▶ [Problem requirements]:
Beginning with the line below that contains "Where should I" and ending with the line that contains "Task: Click the green upward trend arrow", retype every line exactly. Pictures are not copied.

#### Source data

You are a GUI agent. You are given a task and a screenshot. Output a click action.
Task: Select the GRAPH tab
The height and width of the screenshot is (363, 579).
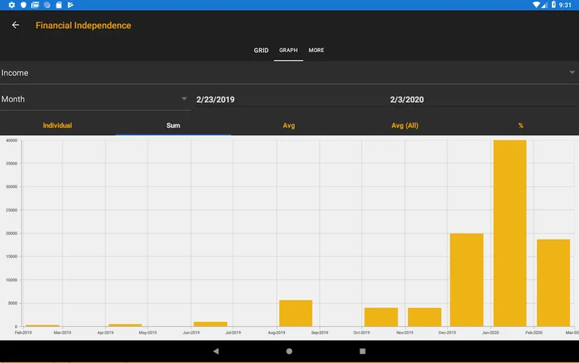tap(289, 51)
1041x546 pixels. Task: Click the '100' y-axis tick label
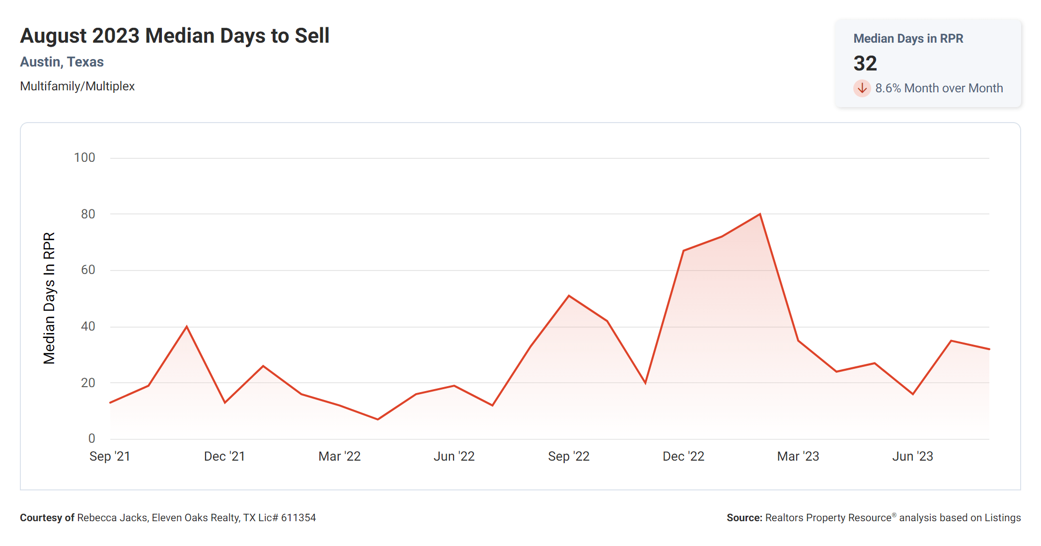coord(84,158)
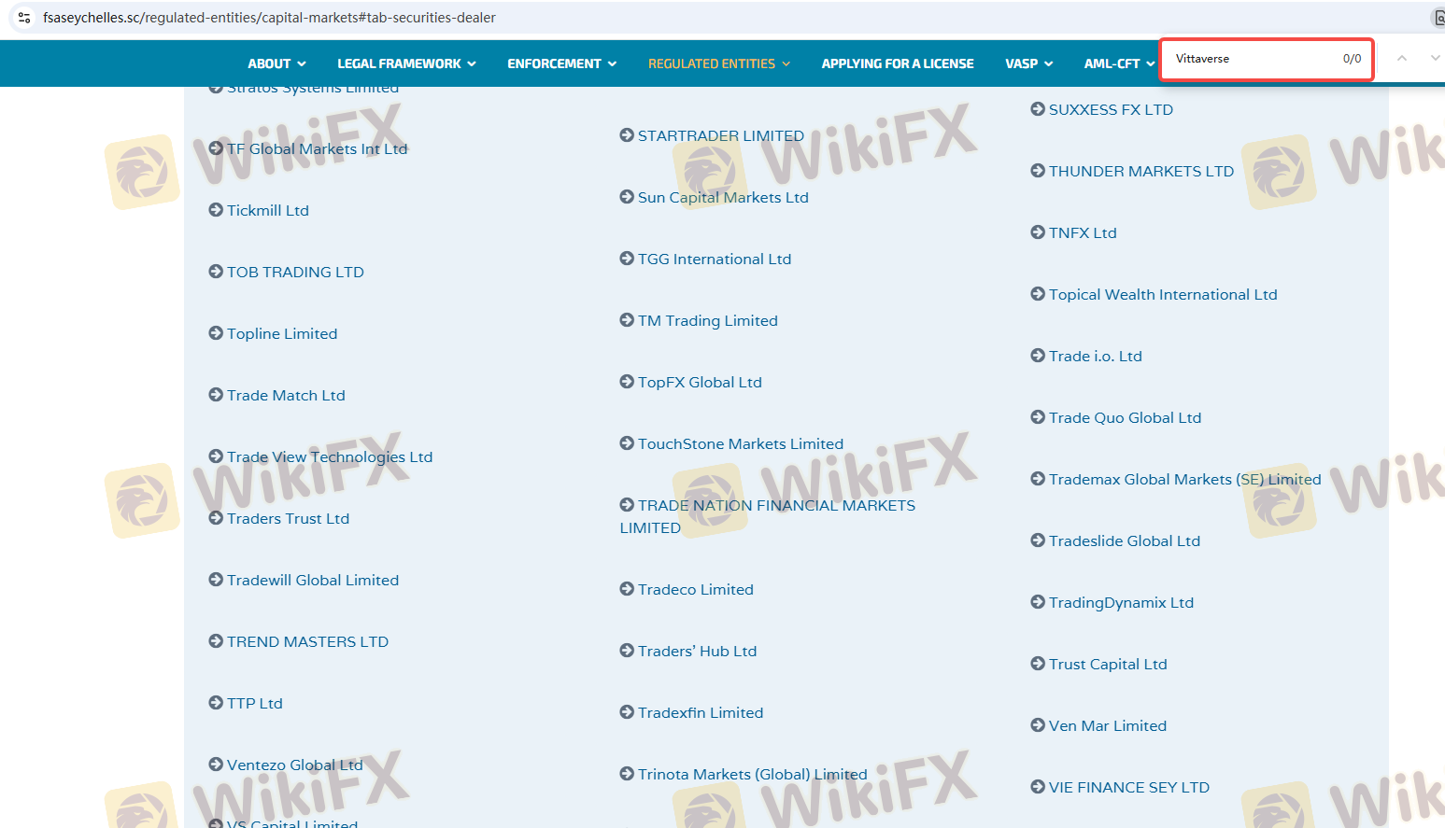Expand the VASP dropdown menu
This screenshot has height=828, width=1445.
coord(1028,63)
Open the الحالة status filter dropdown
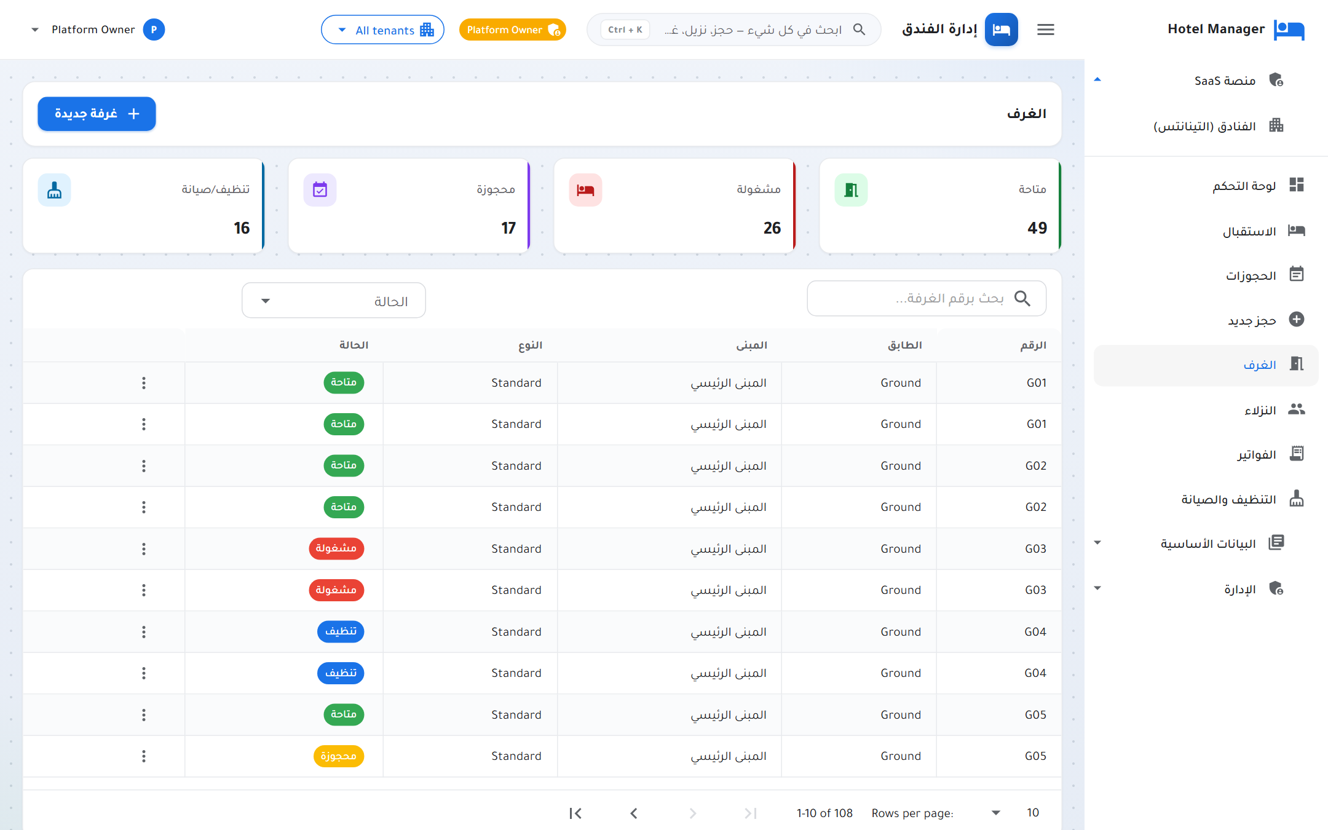Screen dimensions: 1328x830 click(x=334, y=301)
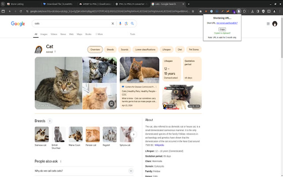Switch to the Images search tab

[44, 34]
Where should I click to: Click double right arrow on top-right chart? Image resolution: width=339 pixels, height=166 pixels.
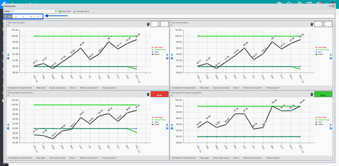331,58
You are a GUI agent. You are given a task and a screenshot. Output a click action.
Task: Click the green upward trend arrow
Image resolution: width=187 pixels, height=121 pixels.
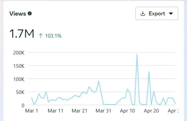pyautogui.click(x=41, y=36)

########

▶ [Task result]:
Where should I click to: Click double right arrow on top-right chart? Image resolution: width=339 pixels, height=166 pixels.
331,58
You are a GUI agent. You are given a task and a screenshot. Output a click action.
Task: Click the green upward trend arrow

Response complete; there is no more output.